Presidents should not investigate themselves

Second, the Constitution grants Congress the power to conduct its own investigations. Congress may hold hearings and issue subpoenas, enforceable through contempt. Congress may then use the results of its investigations — or any unwillingness of the president or his subordinates to cooperate with such investigations — to justify impeachment, to pressure the executive into taking prosecutorial action, or to inform the voting public of possible executive corruption. Thus, executive corruption may be discovered and remedied without violating the formal, structural separation between the legislative and executive branches.

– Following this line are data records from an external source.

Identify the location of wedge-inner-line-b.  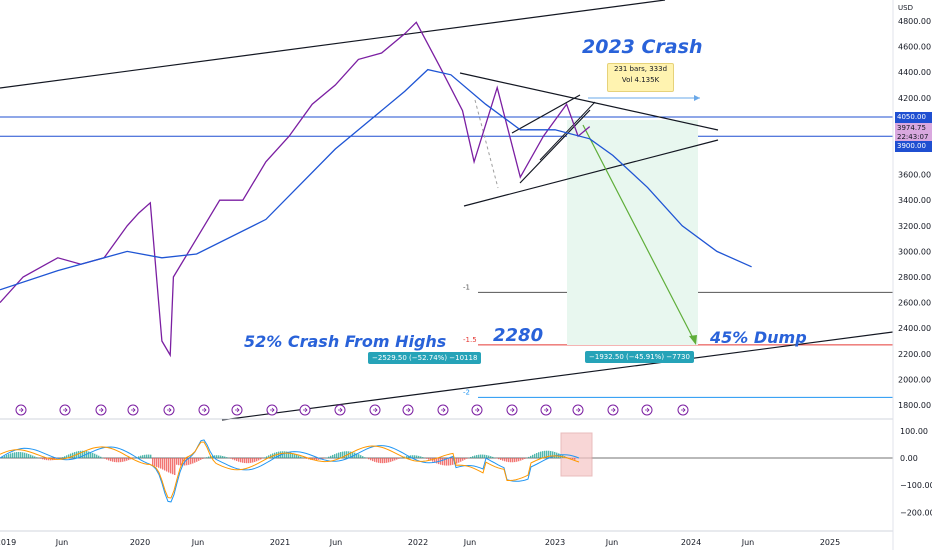
(546, 114).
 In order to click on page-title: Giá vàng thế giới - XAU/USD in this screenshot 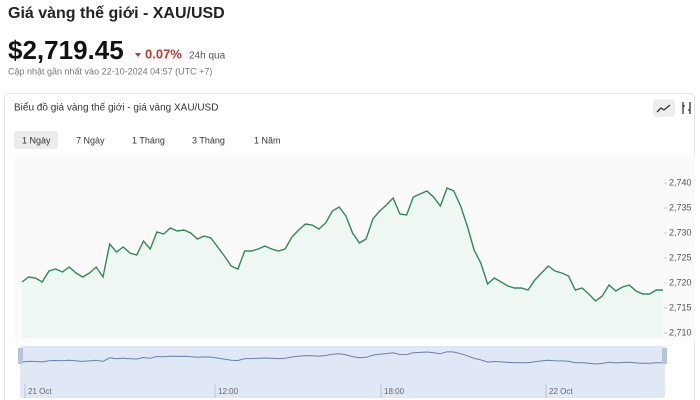, I will do `click(116, 14)`.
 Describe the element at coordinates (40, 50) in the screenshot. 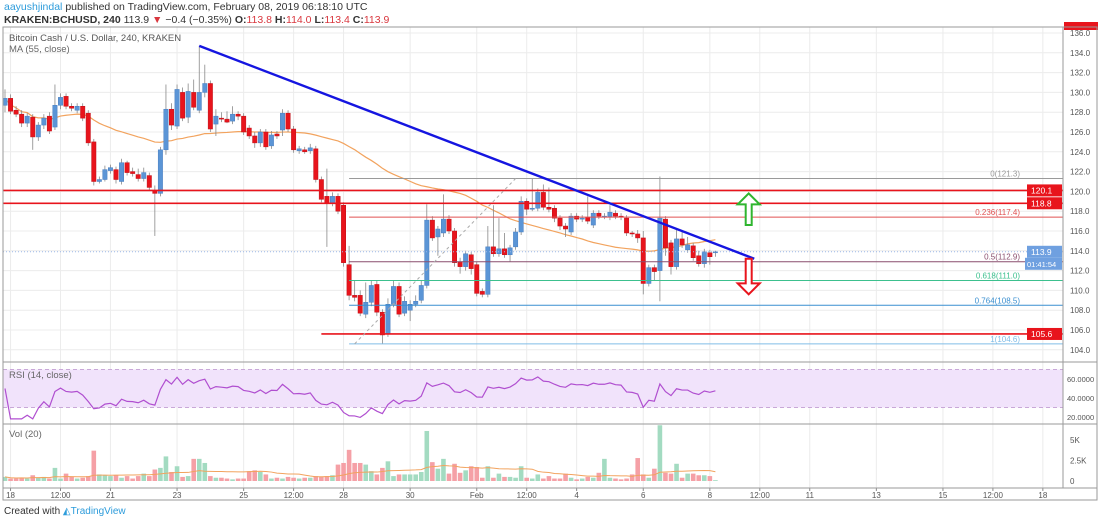

I see `ma-legend: MA (55, close)` at that location.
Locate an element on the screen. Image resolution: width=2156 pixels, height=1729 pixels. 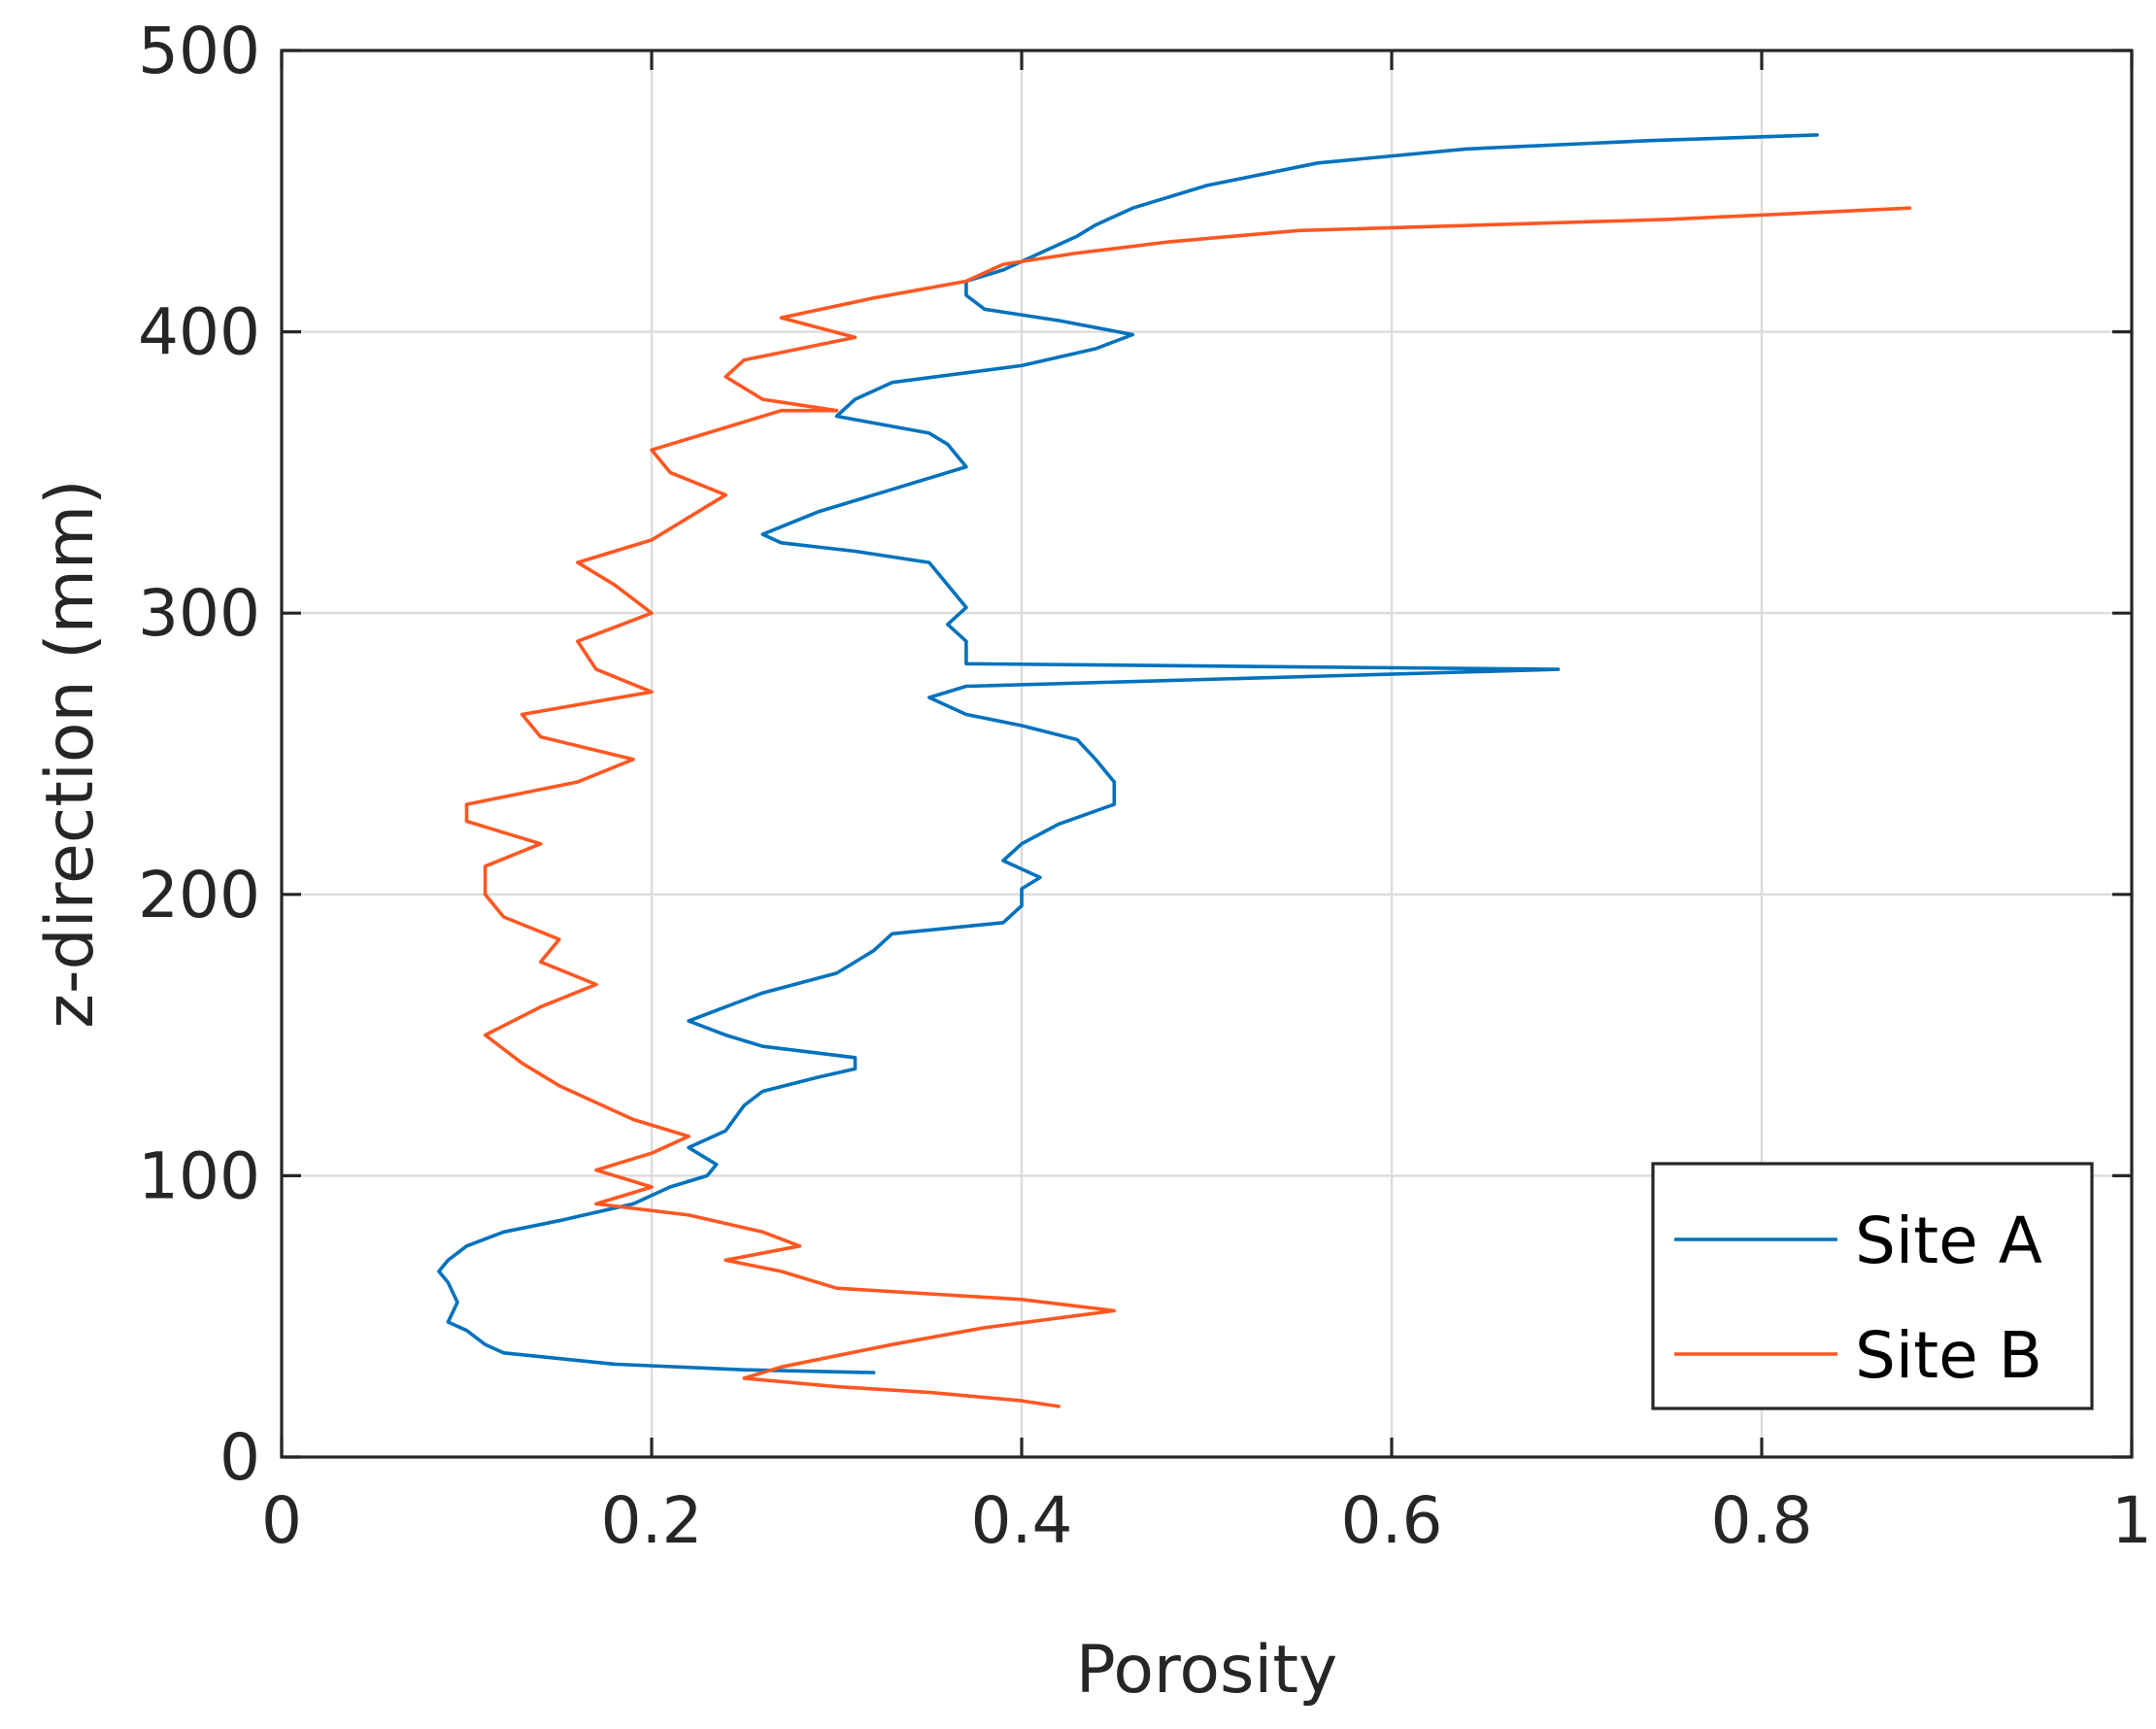
y-tick-label: 200 is located at coordinates (199, 895).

That said, the manner in which Congress currently exercises its oversight authority is in dire need of reform. Note that congressional investigations into the Trump administration’s alleged ties with Russia did occur, and to a large extent the results of these investigations fell on deaf ears. With good reason, onlookers are suspicious of congressional investigations into the president as being little more than either partisan witch hunts or rubber stamps, depending on whether the president’s party controls the relevant chamber.

But Congress itself can work to obviate these concerns. Either chamber may facilitate investigation into the president by, for example, creating a bipartisan standing committee whose members are selected by opposing parties, or whose chair must belong to the party in opposition to the president. Further, Congress may delegate its investigatory authority to another body, which then reports its findings to committee or to the chamber as a whole. In fact, Congress could even have appointed Robert Mueller to investigate the Trump administration, and while Mueller would not have had prosecutorial authority, he could have enjoyed Congress’s delegated authority to issue enforceable subpoenas. Had this been the case, we would be exactly where we are now, but without the trail of process crimes and, more important, without having to discuss whether the president attempted to obstruct the investigation.